Una donna afflitta da un grave disturbo psicologico di tipo compulsivo decide di rivolgersi ad uno specialista il quale, poi, verrà giudicato dai magistrati di merito quale responsabile del reato di violenza sessuale nei suoi confronti.
Se per «difetto di querela» non è stato toccato il piano penale, relativo alla contestazione del delitto ex art. 609-bis, in quello civile – attinente alla richiesta risarcitoria intrapresa dalla donna – risulta essere chiara la linea di pensiero adottata dai giudici di primo e secondo grado: la donna si trovava «in stato di inferiorità psichica» e, conseguentemente, i rapporti sessuali tra l’abusatore medico e la paziente non potevano essere considerati ordinari.
Contrastando sia la perizia sia i fatti storici, l’uomo decide di ricorrere in Cassazione; la donna era consenziente ed, inoltre, il disturbo psichico di cui era affetta non è stato determinante nelle sua scelte sessuali: questa la difesa del medico.
Ma, nel rigettare completamente il ricorso di quest’ultimo, il S.C. segue il medesimo ragionamento dei giudici dei gradi precedenti. Nessun dubbio, invero, può sussistere sulla fattispecie di reato in esame, essendo lampante «la sussistenza dell’abuso della condizione di inferiorità» da parte dello specialista rispetto alla donna.

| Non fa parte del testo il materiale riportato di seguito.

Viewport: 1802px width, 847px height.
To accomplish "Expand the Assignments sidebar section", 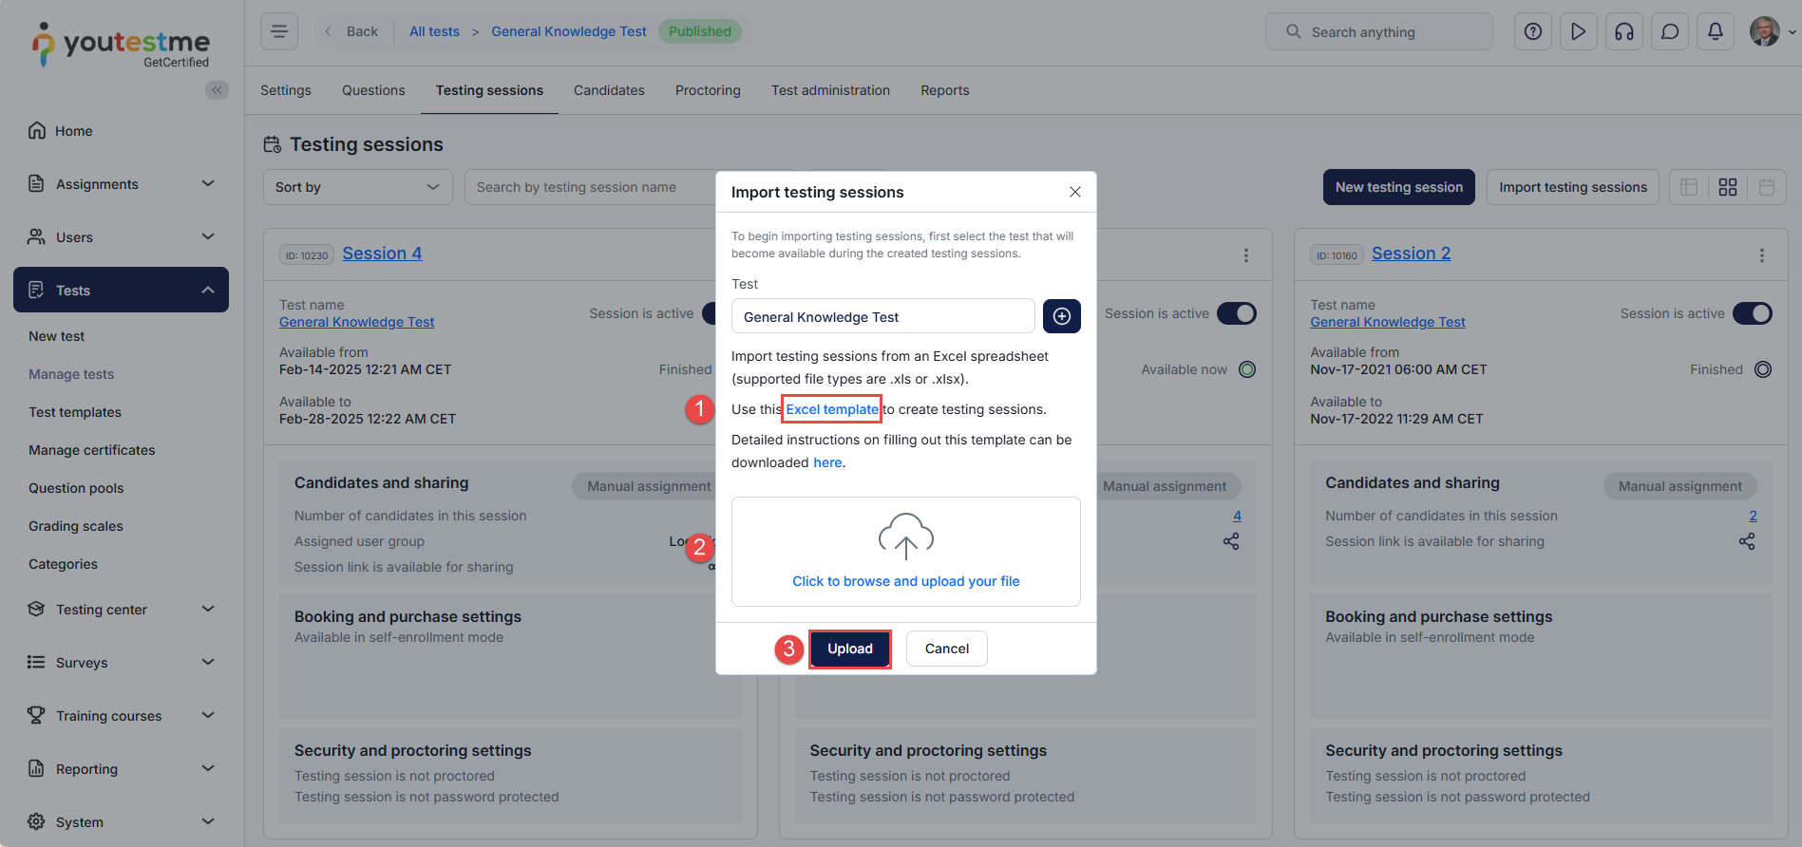I will (x=121, y=184).
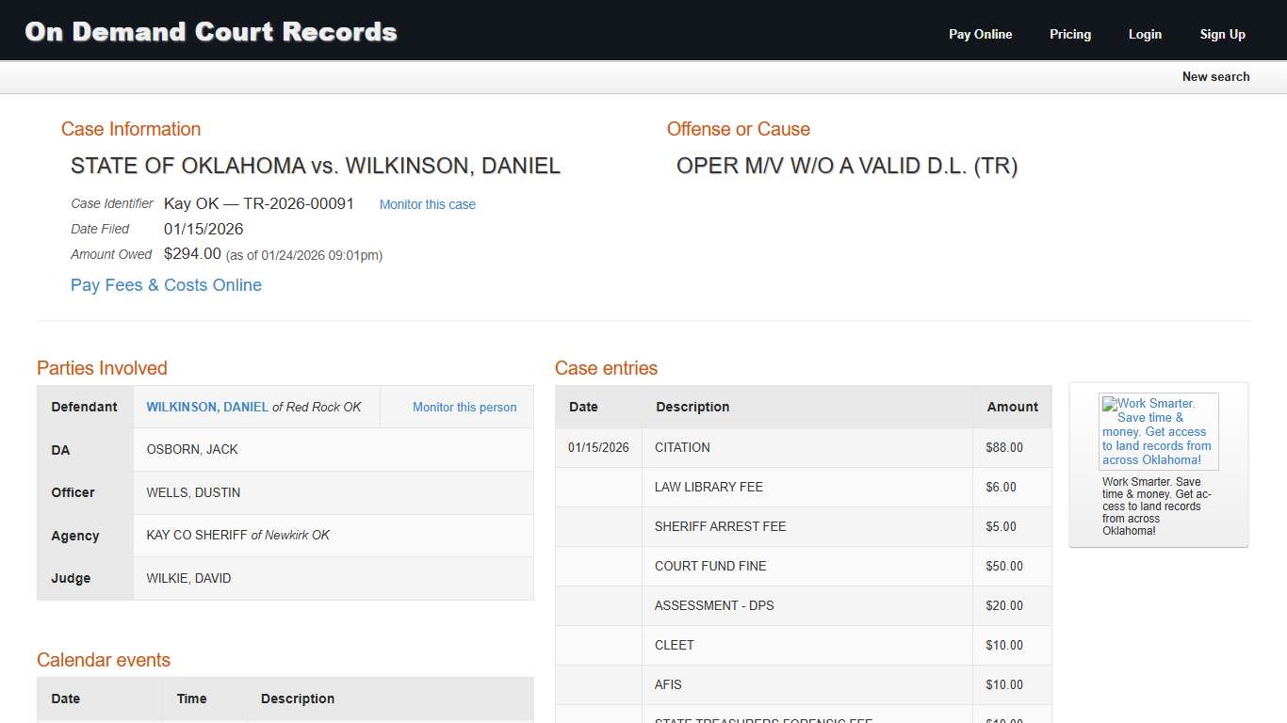The height and width of the screenshot is (723, 1287).
Task: Select the Pay Online menu item
Action: (x=980, y=34)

Il medico, infatti, «non poteva ignorare il problema del transfert e della sua intensità in pazienti compulsivi ed era in grado di valutare la situazione di vulnerabilità» in cui si trovava la donna e «la conseguente condizione di dipendenza che veniva ad instaurarsi»; di conseguenza, questi ha violato e sfruttato l’inferiorità psicologica della paziente «per conseguire l’accesso ad una attività sessuale che altrimenti gli sarebbe stata preclusa». I magistrati, inoltre, hanno confermato l’inosservanza dell’art. 28 del Codice deontologico, evidenziando come il divieto di avere rapporti coi pazienti sia collegato non solo alla professionalità del medico ed alla eticità del suo contegno, ma anche alla sacralità della «dignità del paziente».
Attraverso la sentenza in discussione la Suprema Corte, dunque, conferma la condanna a carico dello specialista che, quindi, dovrà risarcire il danno subìto dalla donna anche tenendo conto del «disturbo post-traumatico da stress» valutato come conseguenza della (triste) vicenda.